INSTRUCTIONS TO FOLLOW — Locate the lines of the listing below that hold "agent", then copy each of them.
:: DATA SUPPLIED
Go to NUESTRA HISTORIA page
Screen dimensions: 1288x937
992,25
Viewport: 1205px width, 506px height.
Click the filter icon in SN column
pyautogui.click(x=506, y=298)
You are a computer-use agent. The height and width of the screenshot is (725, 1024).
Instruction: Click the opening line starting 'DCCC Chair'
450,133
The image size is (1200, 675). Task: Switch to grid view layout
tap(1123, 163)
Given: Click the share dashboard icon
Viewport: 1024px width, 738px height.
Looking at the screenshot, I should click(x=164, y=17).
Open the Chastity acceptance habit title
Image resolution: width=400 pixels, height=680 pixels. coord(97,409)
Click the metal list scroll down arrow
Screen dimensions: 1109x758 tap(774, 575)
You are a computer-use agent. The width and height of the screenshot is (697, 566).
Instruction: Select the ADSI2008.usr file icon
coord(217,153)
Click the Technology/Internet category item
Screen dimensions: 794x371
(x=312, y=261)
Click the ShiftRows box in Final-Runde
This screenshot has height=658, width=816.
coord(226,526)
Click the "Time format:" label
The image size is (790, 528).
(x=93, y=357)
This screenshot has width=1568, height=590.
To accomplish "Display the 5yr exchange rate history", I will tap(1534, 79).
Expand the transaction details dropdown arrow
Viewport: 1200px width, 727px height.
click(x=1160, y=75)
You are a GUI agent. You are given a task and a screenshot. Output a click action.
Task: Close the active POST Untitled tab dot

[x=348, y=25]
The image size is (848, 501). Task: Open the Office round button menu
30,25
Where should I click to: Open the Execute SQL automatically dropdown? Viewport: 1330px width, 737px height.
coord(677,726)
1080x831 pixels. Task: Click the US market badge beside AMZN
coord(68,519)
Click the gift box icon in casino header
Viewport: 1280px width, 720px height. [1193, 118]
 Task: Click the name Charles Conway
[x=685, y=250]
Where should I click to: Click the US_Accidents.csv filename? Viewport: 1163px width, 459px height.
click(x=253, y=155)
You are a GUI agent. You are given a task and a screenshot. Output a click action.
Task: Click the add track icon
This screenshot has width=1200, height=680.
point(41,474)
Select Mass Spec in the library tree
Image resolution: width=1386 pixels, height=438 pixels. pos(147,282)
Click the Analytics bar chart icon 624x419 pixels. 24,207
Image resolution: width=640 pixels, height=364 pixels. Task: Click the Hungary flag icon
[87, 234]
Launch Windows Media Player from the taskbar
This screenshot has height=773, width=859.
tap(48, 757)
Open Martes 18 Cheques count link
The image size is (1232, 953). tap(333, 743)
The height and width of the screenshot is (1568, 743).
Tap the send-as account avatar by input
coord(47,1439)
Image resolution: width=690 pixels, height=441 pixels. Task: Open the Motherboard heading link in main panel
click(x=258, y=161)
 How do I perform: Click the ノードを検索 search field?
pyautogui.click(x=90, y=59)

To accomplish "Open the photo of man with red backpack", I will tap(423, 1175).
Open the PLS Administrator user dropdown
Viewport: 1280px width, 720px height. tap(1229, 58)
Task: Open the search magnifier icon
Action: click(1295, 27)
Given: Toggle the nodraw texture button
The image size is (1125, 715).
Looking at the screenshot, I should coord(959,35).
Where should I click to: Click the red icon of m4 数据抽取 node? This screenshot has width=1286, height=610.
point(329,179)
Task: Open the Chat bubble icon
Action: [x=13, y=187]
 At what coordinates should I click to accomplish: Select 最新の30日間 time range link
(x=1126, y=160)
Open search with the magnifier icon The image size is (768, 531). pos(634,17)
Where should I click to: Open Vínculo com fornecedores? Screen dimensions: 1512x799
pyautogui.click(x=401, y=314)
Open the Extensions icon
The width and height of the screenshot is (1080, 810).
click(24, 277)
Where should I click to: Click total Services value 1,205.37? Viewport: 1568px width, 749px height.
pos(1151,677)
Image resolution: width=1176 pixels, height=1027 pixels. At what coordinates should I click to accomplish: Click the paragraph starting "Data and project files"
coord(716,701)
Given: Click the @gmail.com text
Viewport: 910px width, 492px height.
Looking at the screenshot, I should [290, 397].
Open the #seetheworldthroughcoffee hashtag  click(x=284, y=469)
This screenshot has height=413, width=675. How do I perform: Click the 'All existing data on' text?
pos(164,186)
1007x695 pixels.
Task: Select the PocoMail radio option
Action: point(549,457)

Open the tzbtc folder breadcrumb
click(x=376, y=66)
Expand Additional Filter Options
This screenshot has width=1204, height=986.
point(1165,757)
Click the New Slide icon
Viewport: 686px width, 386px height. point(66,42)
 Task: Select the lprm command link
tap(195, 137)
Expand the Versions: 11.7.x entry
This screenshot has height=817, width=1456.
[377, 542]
::::
SOLUTION BELOW —
You are a computer-use agent. The height and width of the screenshot is (725, 1024).
You are a computer-use agent. The width and height of the screenshot is (697, 566).
You are a GUI agent. You are given a task and a screenshot. Output a click action.
You are a GUI agent. You are given a task and a screenshot. Output a click action.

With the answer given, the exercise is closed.